Une léproserie* de faubourg...

Dans les années 1112-1116, la confrérie des bourgeois d'Angers avait construit une chapelle dédiée à saint Lazare, le pauvre couvert d’ulcères de la parabole évangélique, et son homonyme, ressuscité par Jésus. Au XIIe siècle, en pleine endémie de la lèpre, Angers disposait, comme dans bien d’autres villes, de deux léproseries : La Madeleine, à l’extrémité du faubourg Bressigny et Saint-Lazare, le long d’une route fréquentée en direction d’Avrillé, puis de la Bretagne. Leur position hors de la ville, mais à proximité immédiate est semblable à d’autres léproseries.
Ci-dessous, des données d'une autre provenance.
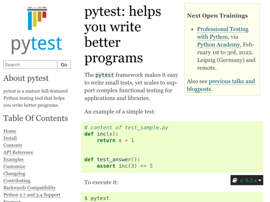Click the Search input field

30,64
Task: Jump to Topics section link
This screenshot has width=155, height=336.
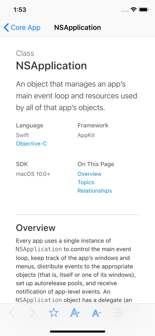Action: point(86,182)
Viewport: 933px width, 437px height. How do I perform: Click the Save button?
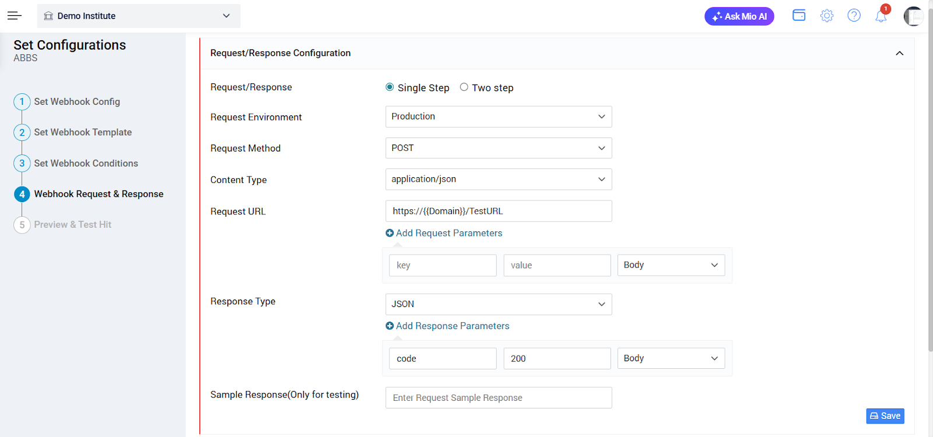click(x=885, y=415)
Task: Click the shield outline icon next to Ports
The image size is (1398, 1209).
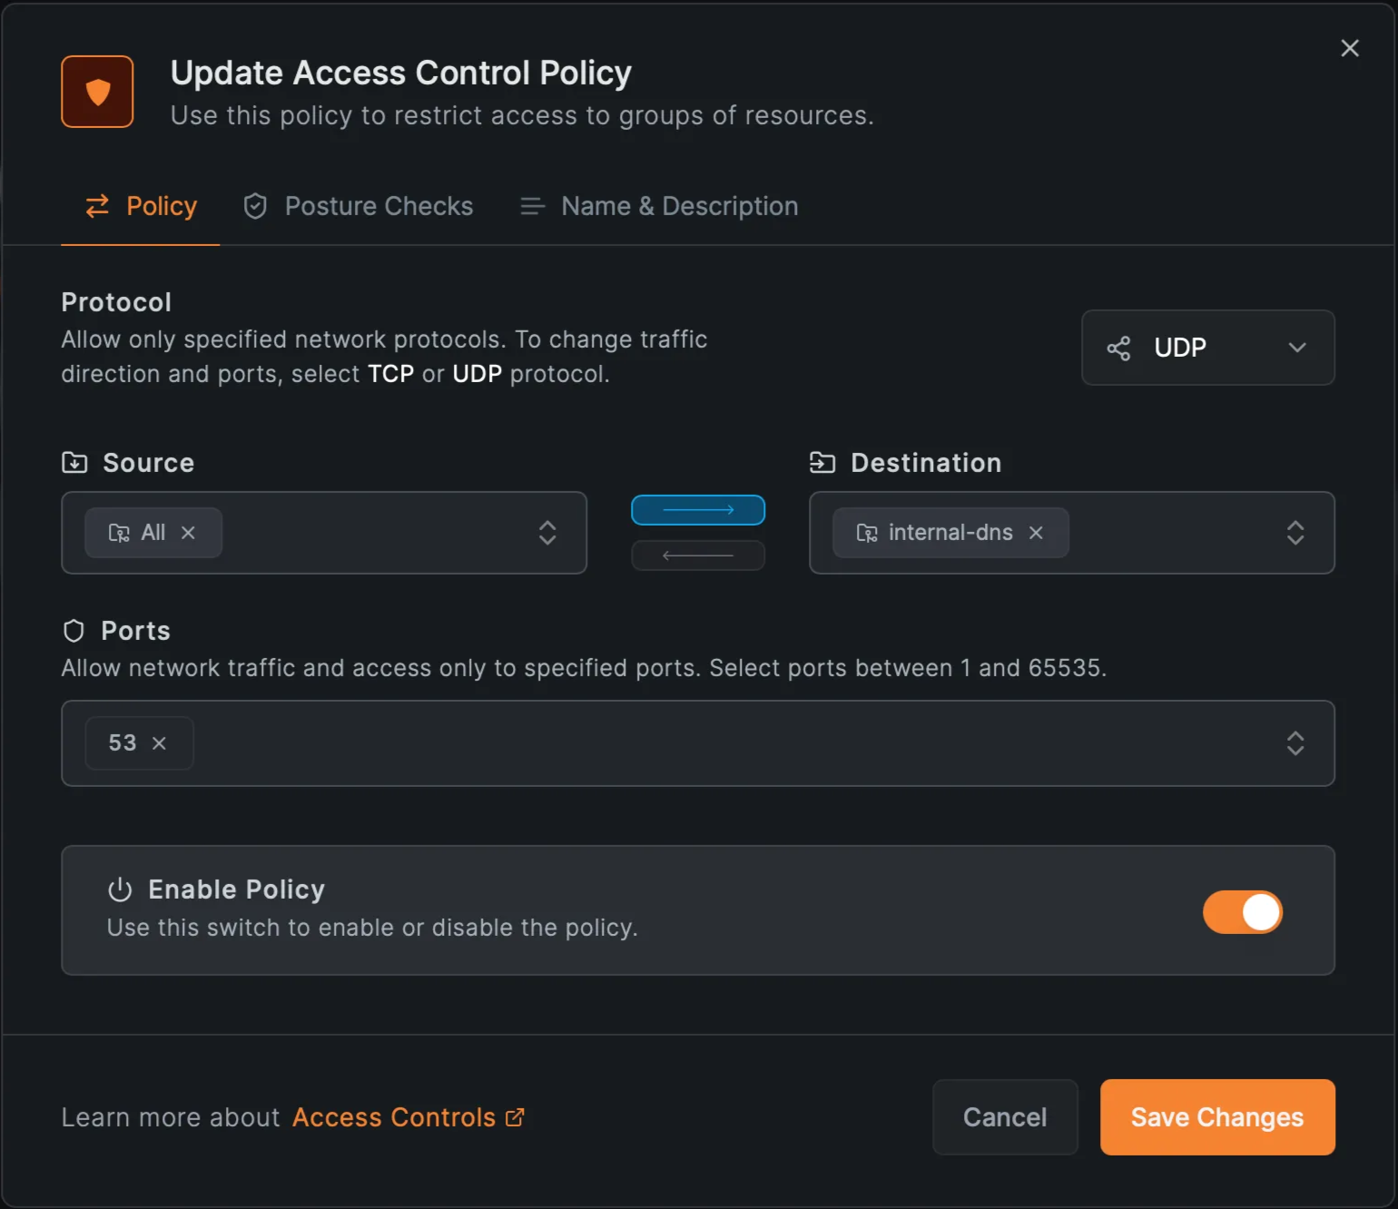Action: [74, 630]
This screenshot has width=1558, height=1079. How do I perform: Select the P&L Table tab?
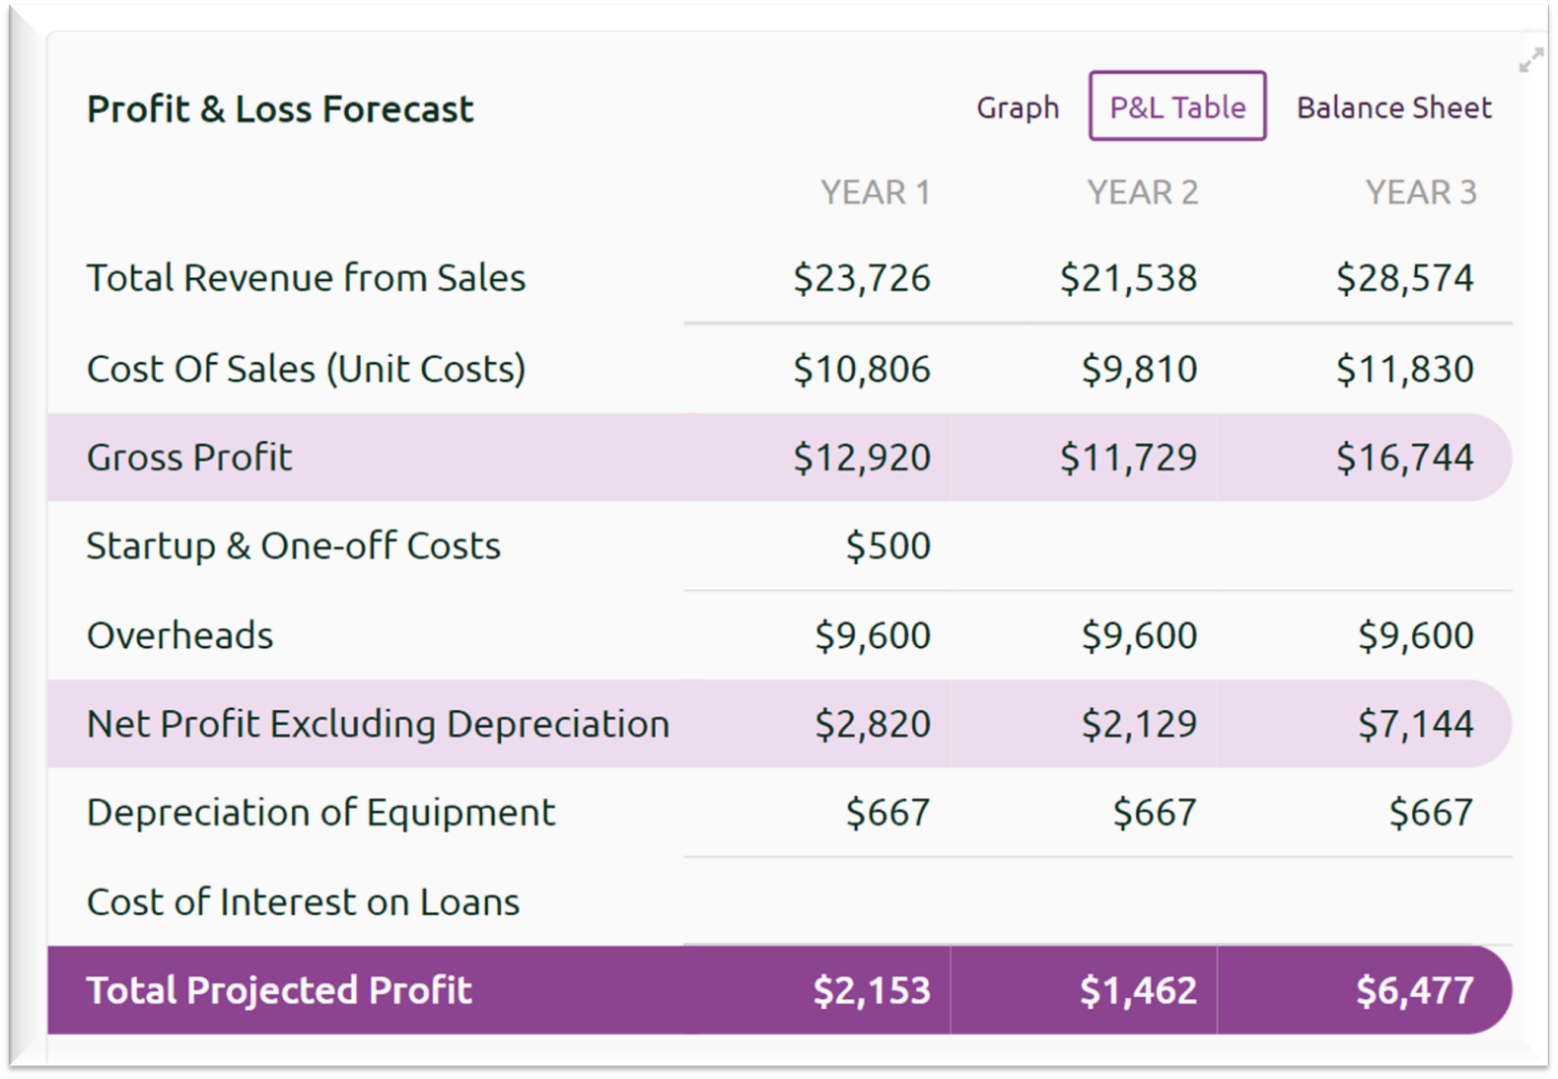pos(1176,108)
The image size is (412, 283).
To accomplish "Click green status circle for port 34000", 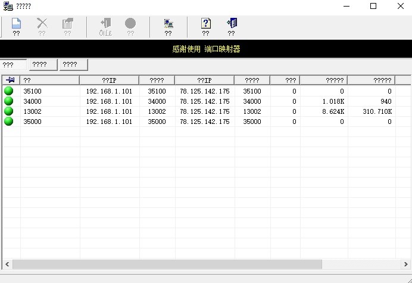I will pyautogui.click(x=9, y=101).
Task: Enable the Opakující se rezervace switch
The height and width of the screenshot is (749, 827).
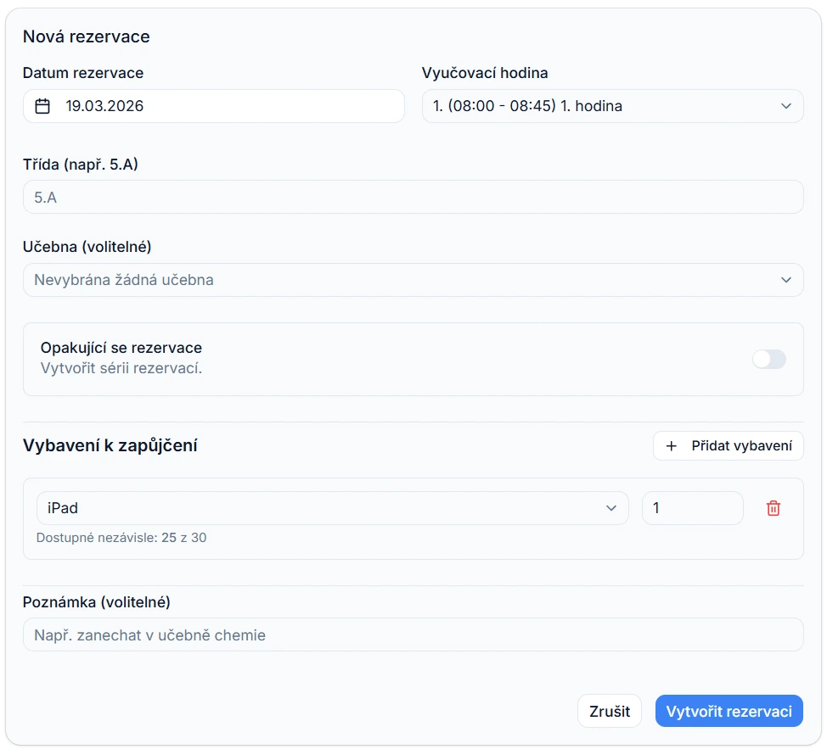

La chapelle dans le faubourg Saint-Lazare. Extrait de la vue de Claude Ménard, 1638.
La chapelle dans le faubourg Saint-Lazare. Extrait de la vue de Claude Ménard, 1638.

Dans l’enclos rectangulaire allongé, se trouvaient après le parvis (actuelle place des Acacias), la chapelle, le cimetière et la maison du chapelain, supérieur de la communauté. De l’autre côté de la rue, de petites maisons servaient de logement aux lépreux avec en arrière un jardin, et au-delà une grange ainsi que des terres et clos de vignes. Tout a disparu progressivement lorsque la lèpre fut en voie d’éradication au XVe siècle. Alors que la léproserie était à l’abandon, ses biens furent annexés avant 1628 à l’hôpital général récemment fondé dans la Doutre. Dans les maisons des malades, les frères Récollets de la Baumette, au service des pestiférés, y logèrent un temps et la chapelle devint une simple annexe de la Trinité jusqu’à la Révolution.

De l’abandon à la fouille

Celle-ci fut vendue en 1792 au sinistre Léonard Desvalois qui prêta sa prairie d’Avrillé pour les exécutions révolutionnaires en masse. La chapelle est alors aménagée en habitation, ce qui nécessite la mise en place de cloisons, escaliers, cheminées, portes et fenêtres Après sa redécouverte en 1991, l'intervention archéologique, débutée en 2008, s'est effectuée en deux temps : une étude du bâti en amont de la restauration et une opération d'archéologie préventive. La recherche a concerné les abords immédiats de la chapelle à l'occasion d'un drainage périphérique, puis tout l'intérieur décaissé pour un chauffage par le sol. La problématique de la fouille a été centrée sur trois aspects : les origines de la chapelle, ses différents aménagements depuis le XIIe siècle jusqu'à la Révolution, et enfin la caractérisation des sépultures avec la probabilité de tombes de lépreux.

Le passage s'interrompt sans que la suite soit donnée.